Now in her third House term, Bachmann has never had a bill or resolution she’s sponsored signed into law, and she’s never wielded a committee gavel, either at the full or subcommittee level. Bachmann’s amendments and bills have rarely been considered by any committee, even with the House under GOP control. In a chamber that rewards substantive policy work and insider maneuvering, Bachmann has shunned the inside game, choosing to be more of a bomb thrower than a legislator.
But will the lack of substantive accomplishments in Congress hurt Bachmann? Not necessarily, the Minnesota Republican’s supporters argue.
Bachmann advocates say her constant attacks on President Barack Obama, her fights to block legislation and her ability to articulate on the House floor — and on television — what grass-roots conservatives believe in is far more important to GOP primary voters than how many bills she got passed.
“I think she’s had a profound effect on debate,” said Rep. Louie Gohmert (R-Texas). “It doesn’t mean you always win. In fact, as we know, [Winston] Churchill lost and lost and was a voice of reason in Great Britain for a long time before people finally realized he was right.”
I’m not sure how reliable an endorsement from Louis “Terror Babies” Gohmert actually is, but even leaving that aside, the Winston Churchill analogy doesn’t quite fit either. In addition to being a Member of Parliament, Churchill also served as First Lord of the Admiralty during World War One, and the beginning months of World War Two. Comparing him to someone who’s been in Congress for 41 months is, quite simply, absurd.
Some will point out, no doubt, that President Obama had a rather thin legislative record in the Senate before running for the White House, and that’s true. There’s a difference between running for President from the Senate, and running for President from the House of Representatives.

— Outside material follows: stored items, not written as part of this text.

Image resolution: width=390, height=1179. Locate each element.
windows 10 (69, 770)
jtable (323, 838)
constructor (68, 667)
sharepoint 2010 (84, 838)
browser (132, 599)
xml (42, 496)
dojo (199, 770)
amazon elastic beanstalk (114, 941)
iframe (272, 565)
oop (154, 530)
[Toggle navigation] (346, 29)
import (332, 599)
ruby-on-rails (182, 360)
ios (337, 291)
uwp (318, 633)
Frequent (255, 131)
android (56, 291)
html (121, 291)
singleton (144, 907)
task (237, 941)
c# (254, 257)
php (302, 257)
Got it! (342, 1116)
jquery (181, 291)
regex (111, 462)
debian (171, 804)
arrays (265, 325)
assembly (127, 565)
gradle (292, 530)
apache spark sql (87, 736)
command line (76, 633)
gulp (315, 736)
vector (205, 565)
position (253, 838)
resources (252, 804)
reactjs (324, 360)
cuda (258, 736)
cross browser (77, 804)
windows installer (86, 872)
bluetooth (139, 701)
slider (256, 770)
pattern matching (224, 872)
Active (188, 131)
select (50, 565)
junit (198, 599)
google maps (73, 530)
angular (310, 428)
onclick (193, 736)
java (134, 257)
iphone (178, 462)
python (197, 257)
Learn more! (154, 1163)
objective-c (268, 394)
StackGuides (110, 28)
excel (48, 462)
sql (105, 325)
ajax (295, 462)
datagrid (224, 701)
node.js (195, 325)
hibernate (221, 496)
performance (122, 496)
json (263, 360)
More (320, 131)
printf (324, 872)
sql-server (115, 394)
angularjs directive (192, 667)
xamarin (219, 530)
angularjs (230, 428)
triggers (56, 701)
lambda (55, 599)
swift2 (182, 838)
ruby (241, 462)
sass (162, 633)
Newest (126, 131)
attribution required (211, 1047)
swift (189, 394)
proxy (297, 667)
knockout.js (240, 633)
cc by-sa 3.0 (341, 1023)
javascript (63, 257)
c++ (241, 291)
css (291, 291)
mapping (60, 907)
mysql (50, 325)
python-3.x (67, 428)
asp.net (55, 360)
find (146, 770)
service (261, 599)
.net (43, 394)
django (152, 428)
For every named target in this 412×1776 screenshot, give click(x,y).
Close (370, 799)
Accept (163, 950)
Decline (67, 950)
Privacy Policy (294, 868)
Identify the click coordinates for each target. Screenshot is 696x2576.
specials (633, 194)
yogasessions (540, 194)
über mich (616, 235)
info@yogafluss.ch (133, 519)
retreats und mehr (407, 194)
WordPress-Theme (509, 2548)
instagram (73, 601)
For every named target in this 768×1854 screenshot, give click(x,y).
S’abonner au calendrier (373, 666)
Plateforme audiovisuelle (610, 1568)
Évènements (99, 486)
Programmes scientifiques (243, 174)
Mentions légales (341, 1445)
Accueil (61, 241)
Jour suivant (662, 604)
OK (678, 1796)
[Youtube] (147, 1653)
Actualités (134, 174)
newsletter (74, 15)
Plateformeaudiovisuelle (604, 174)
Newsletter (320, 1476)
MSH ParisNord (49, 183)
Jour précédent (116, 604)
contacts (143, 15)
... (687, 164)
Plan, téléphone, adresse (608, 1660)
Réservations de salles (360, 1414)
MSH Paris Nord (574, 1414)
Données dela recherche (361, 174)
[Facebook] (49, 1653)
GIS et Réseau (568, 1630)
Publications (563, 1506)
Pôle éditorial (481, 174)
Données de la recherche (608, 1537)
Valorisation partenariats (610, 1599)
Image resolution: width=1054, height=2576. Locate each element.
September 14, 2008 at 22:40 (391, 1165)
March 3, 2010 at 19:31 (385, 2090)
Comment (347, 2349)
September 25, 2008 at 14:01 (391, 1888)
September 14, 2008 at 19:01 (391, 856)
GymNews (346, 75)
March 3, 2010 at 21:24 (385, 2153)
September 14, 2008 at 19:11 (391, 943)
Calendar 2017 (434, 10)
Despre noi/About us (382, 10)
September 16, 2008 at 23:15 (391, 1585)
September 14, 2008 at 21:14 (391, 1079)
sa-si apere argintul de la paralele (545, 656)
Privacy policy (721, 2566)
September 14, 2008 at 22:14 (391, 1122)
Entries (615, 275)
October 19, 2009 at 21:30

For one thing, in 45 Presidential elections, we’ve elected three Senators directly from the Senate to the White House (Harding, Kennedy, and Obama). At the same time, we’ve elected exactly one sitting member of the House of Representatives to the Presidency, James Garfield, who also happened to have had a distinguished Civil War record with the Union Army. (Other than Garfield, only Madison and Lincoln had served only in the House before becoming Presidency, but not immediately before) Since that time, the odds have been decidedly against members of the Lower House who may have their eyes on 1600 Pennsylvania Avenue:
A Smart Politics review of Democratic and Republican primary elections and convention balloting since 1912 finds that more than 30 presidential nomination campaigns have been launched by sitting members of the U.S. House.
None of these campaigns resulted in a ticket to the White House or even their party’s nomination
In other words, not only was Garfield the only sitting Congressman to be elected President in American history, he was also the last one to receive his party’s nomination for President, and that was way back in 1880.
Bachmann is also bucking the odds of history in that she has less legislative experience than almost any other member of the House who has run for President:
Of the 33 candidacies for the presidency launched over the last 100 years, only two had shorter stints in the House at the time of their campaign than Bachmann.
Both of these ran in 1972.
Democrat Walter Fauntroy was in the first term as Delegate from the District of Columbia when he ran a “symbolic” campaign – only appearing on the D.C. primary ballot to focus attention on issues affecting blacks and D.C. home rule.
Two-term Democratic New York U.S. Representative Shirley Chisholm set sail on a more ambitious course for her Democratic nomination bid in 1972 – carrying three states and winning several hundred thousands of primary votes.
Also running in the 1972 race was a congressman who equalled Bachmann in House experience at three terms: Ohio Republican Pete McCloskey failed in his upset bid to defeat President Richard Nixon for the GOP nomination.
Of course, Fauntry, Chisolm, and McCloskey were all long shot candidates in their respective parties. Bachmann appears, at least at the beginning, to be in a much better position according to the polls. Nonetheless, history seems to suggest that the odds are against her.